LA JOLLA, Calif. — The National Watermelon Association wrapped up its 97th annual convention Feb. 27 with the installation of a new president, Jim Schmidt, co-owner of SunTerra Produce Traders Inc., La Quinta, Calif., and the crowning of Whitney Conner of Abbeville, Ga., as the association’s 2011 watermelon queen.
Schmidt succeeds Brent Harrison, co-owner of Al Harrison Co., Nogales, Ariz., as president of the Lakeland, Fla.-based association.
The U.S. watermelon industry faces numerous challenges, Mark Arney, executive director of the National Watermelon Promotion Board, Orlando, Fla., told a general session. Among them: separating watermelons from the melon category, food safety and weather issues.
“Unlike most other commodities, watermelon has a very positive story to tell,” Arney said.
Emerging discoveries of the product’s health benefits rank high on the list, he said.
“Watermelon has higher concentrations of the antioxidant lycopene than any other fresh fruit or vegetable,” Arney said.
Earlier this year, the U.S. Department of Agriculture OK’d the industry’s use of new findings that due to its citrulline content, consumption of watermelon can help maintain cardiovascular function, he said.
Taste and value also rank high among the commodity’s attributes.
A study by the Perishables Group, West Dundee, Ill., found watermelon ranks as the best value in the melon category, Arney said.
The convention’s concluding general session featured a panel discussion among agricultural industry leaders: Tom Nassif, president and chief executive officer of Western Growers, Irvine, Calif.; Mike Stuart, president of the Florida Fruit & Vegetable Association, Maitland; and Robert Keeney, deputy administrator of the USDA’s Agricultural Marketing Service. Bob Morrissey, executive director of the association, was the moderator.

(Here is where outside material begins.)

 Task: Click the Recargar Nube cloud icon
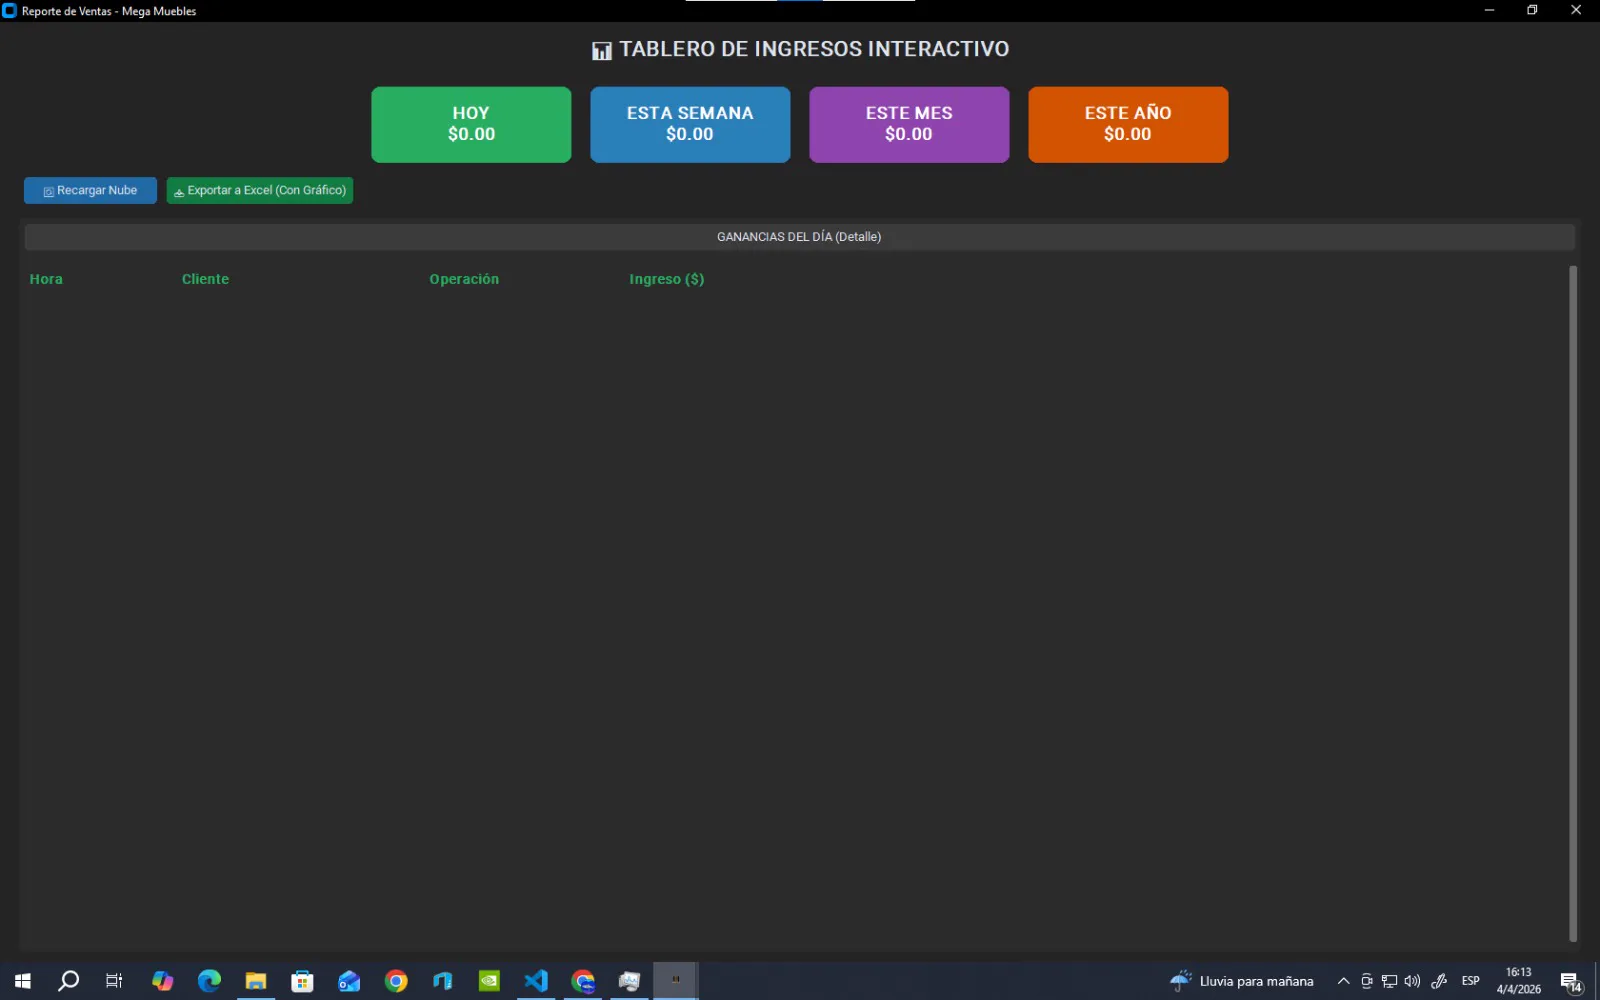tap(48, 190)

Nassif and Stuart shared concerns about the failure of Congress to address immigration reform.
“Grower-shippers are in a horrible position when it comes to the work force,” Stuart said. “We must figure out both a short-term and a long-term solution to ensure that our producers have a stable work force.”

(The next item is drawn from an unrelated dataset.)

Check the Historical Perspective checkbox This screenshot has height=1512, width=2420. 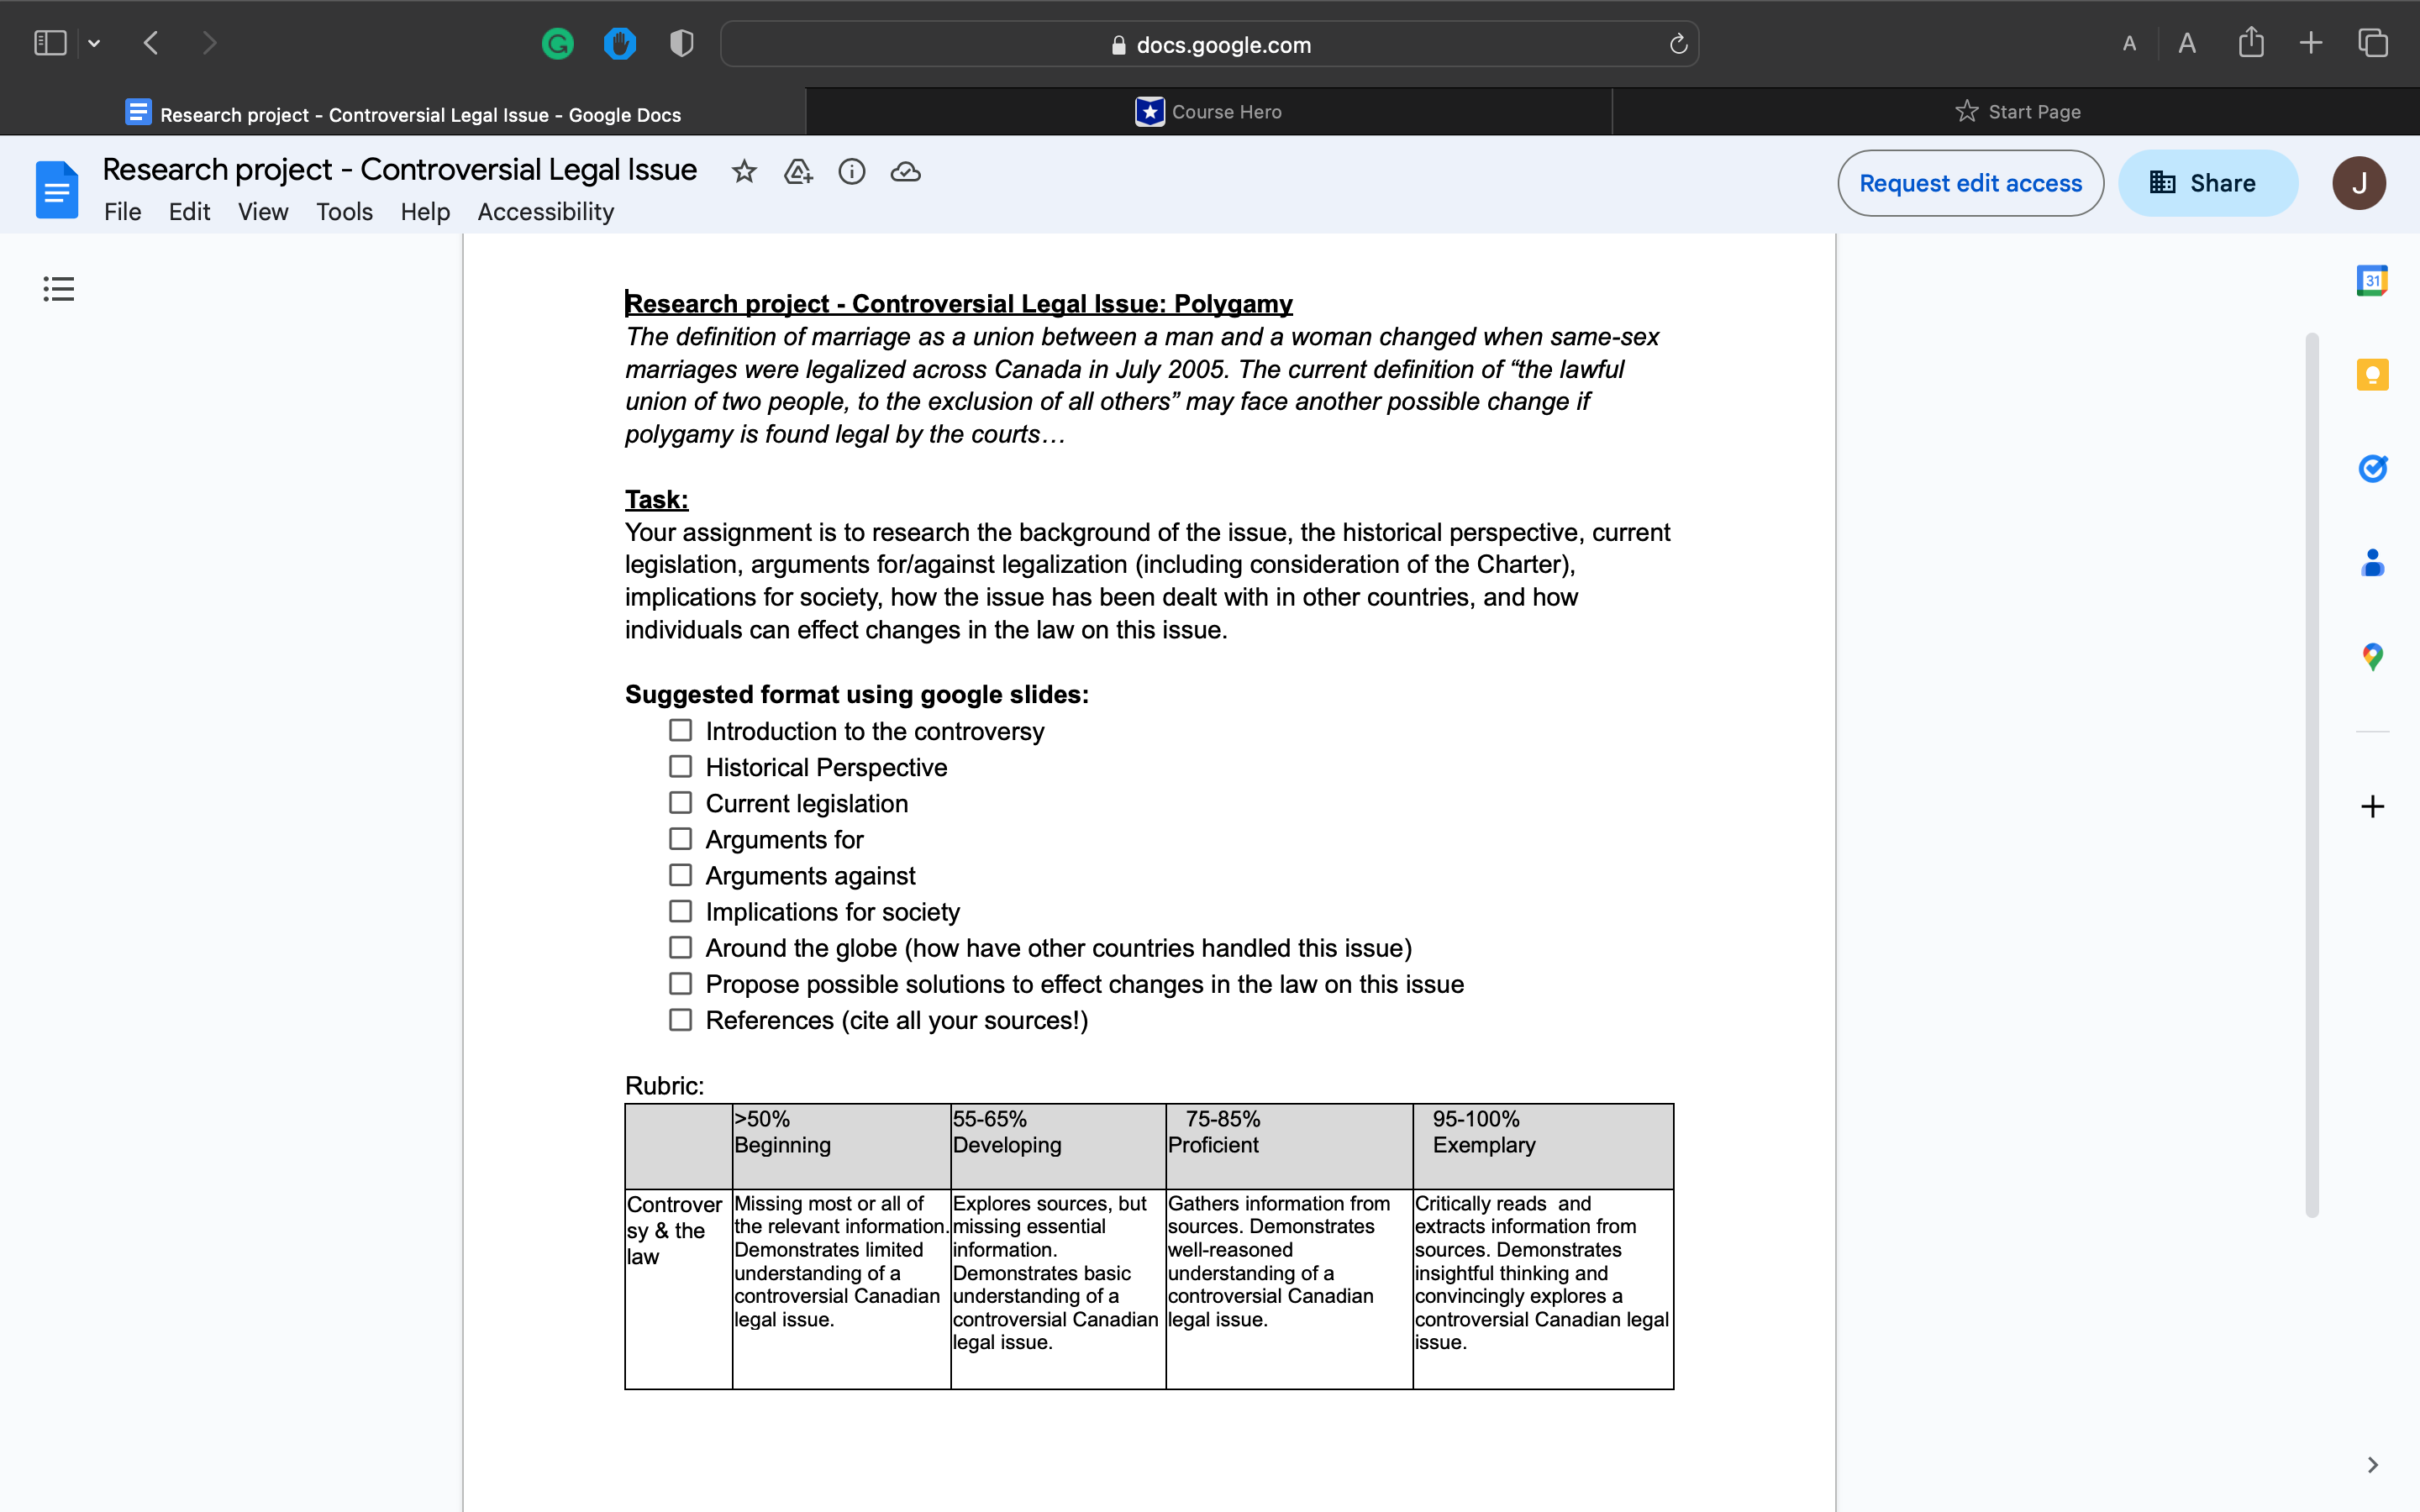(x=680, y=767)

A major roadblock, Nassif said, is that political leaders are already focused on winning the 2012 elections, adding that elected officials should put aside their differences for the sake of growers.
“Let’s for the short term put the pathway to citizenship on hold,” Nassif said. “Let’s solve the labor problem first.”
Keeney urged attendees to become more proactive in the wake of the Food Safety Modernization Act.
“The tasks mandated in the new law represent the greatest challenge the U.S. Food and Drug Administration has ever had — and those are the FDA’s words,” Keeney said. “It’s very important for all of you to work closely with us where you see issues, where you see opportunities for us to be better than we are today or to do something differently.”
His agency is working closely with the FDA, he said, and while AMS is not a food safety agency, “we do have expertise in a number of areas because we have boots on the ground.”